From: Jason Gunthorpe
Date: Thu Sep 23 2021 - 08:22:28 EST


On Thu, Sep 23, 2021 at 12:05:29PM +0000, Tian, Kevin wrote:
> > From: Jason Gunthorpe <jgg@xxxxxxxxxx>
> > Sent: Thursday, September 23, 2021 7:27 PM
> >
> > On Thu, Sep 23, 2021 at 11:15:24AM +0100, Jean-Philippe Brucker wrote:
> >
> > > So we can only tell userspace "No_snoop is not supported" (provided we
> > > even want to allow them to enable No_snoop). Users in control of stage-1
> > > tables can create non-cacheable mappings through MAIR attributes.
> >
> > My point is that ARM is using IOMMU_CACHE to control the overall
> > cachability of the DMA
> >
> > ie not specifying IOMMU_CACHE requires using the arch specific DMA
> > cache flushers.
> >
> > Intel never uses arch specifc DMA cache flushers, and instead is
> > abusing IOMMU_CACHE to mean IOMMU_BLOCK_NO_SNOOP on DMA that
> > is always
> > cachable.
>
> it uses IOMMU_CACHE to force all DMAs to snoop, including those which
> has non_snoop flag and wouldn't snoop cache if iommu is disabled. Nothing
> is blocked.

I see it differently, on Intel the only way to bypass the cache with
DMA is to specify the no-snoop bit in the TLP. The IOMMU PTE flag we
are talking about tells the IOMMU to ignore the no snoop bit.

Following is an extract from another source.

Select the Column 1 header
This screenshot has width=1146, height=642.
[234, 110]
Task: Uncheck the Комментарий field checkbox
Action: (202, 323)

Again, Intel arch in the kernel does not support the DMA cache flush
arch API and *DOES NOT* support incoherent DMA at all.

ARM *does* implement the DMA cache flush arch API and is using
IOMMU_CACHE to control if the caller will, or will not call the cache
flushes.

This is fundamentally different from what Intel is using it for.

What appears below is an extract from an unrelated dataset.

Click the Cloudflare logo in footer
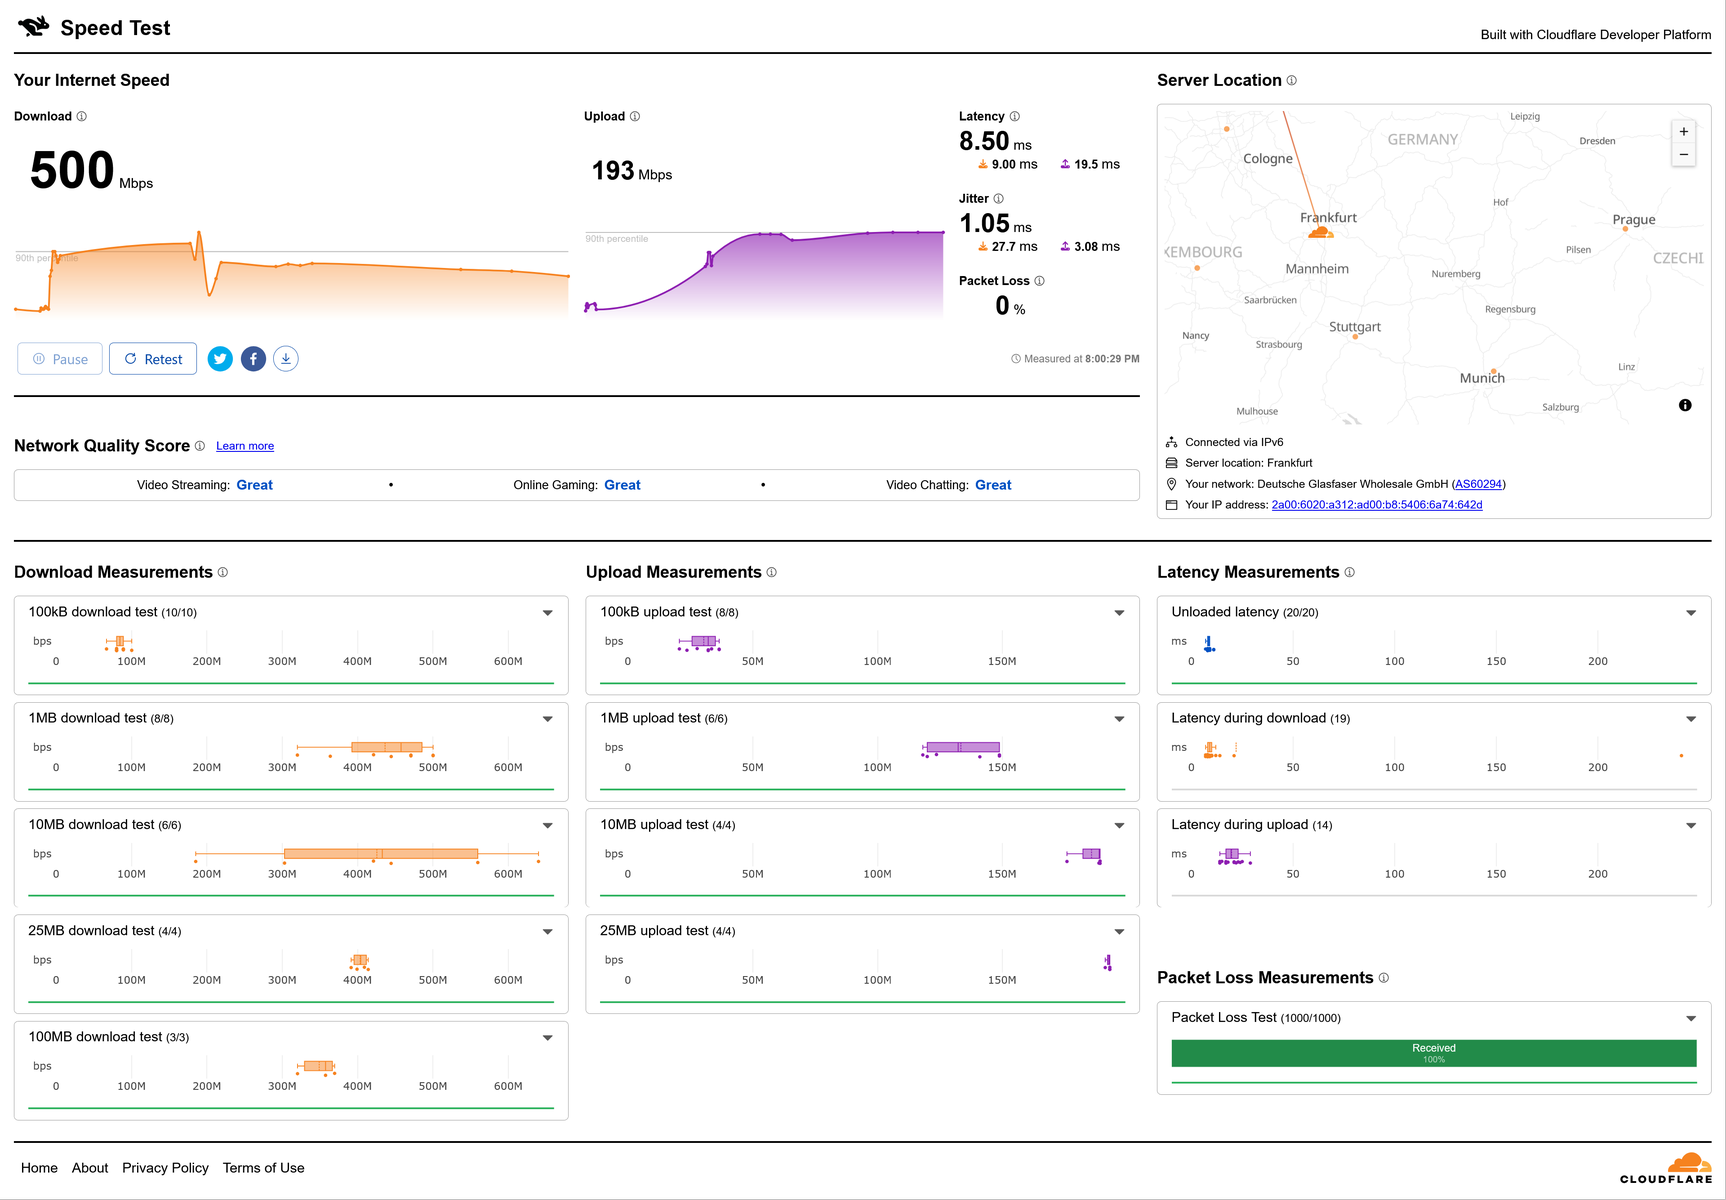This screenshot has height=1200, width=1726. coord(1666,1168)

> but why do you call it abuse? IOMMU_CACHE was first introduced for
> Intel platform:

IMHO ARM changed the meaning when Robin linked IOMMU_CACHE to
dma_is_coherent stuff. At that point it became linked to 'do I need to
call arch cache flushers or not'.

> > These are different things and need different bits. Since the ARM path
> > has a lot more code supporting it, I'd suggest Intel should change
> > their code to use IOMMU_BLOCK_NO_SNOOP and abandon IOMMU_CACHE.
>
> I didn't fully get this point. The end result is same, i.e. making the DMA
> cache-coherent when IOMMU_CACHE is set. Or if you help define the
> behavior of IOMMU_CACHE, what will you define now?

It is clearly specifying how the kernel API works:

!IOMMU_CACHE
must call arch cache flushers
IOMMU_CACHE -
do not call arch cache flushers
IOMMU_CACHE|IOMMU_BLOCK_NO_SNOOP -
dot not arch cache flushers, and ignore the no snoop bit.

On Intel it should refuse to create a !IOMMU_CACHE since the HW can't
do that. All IOMMU formats can support IOMMU_CACHE. Only the special
no-snoop IOPTE format can support the final one, and it is only useful
for iommufd/vfio users that are interacting with VMs and wbvind.

Jason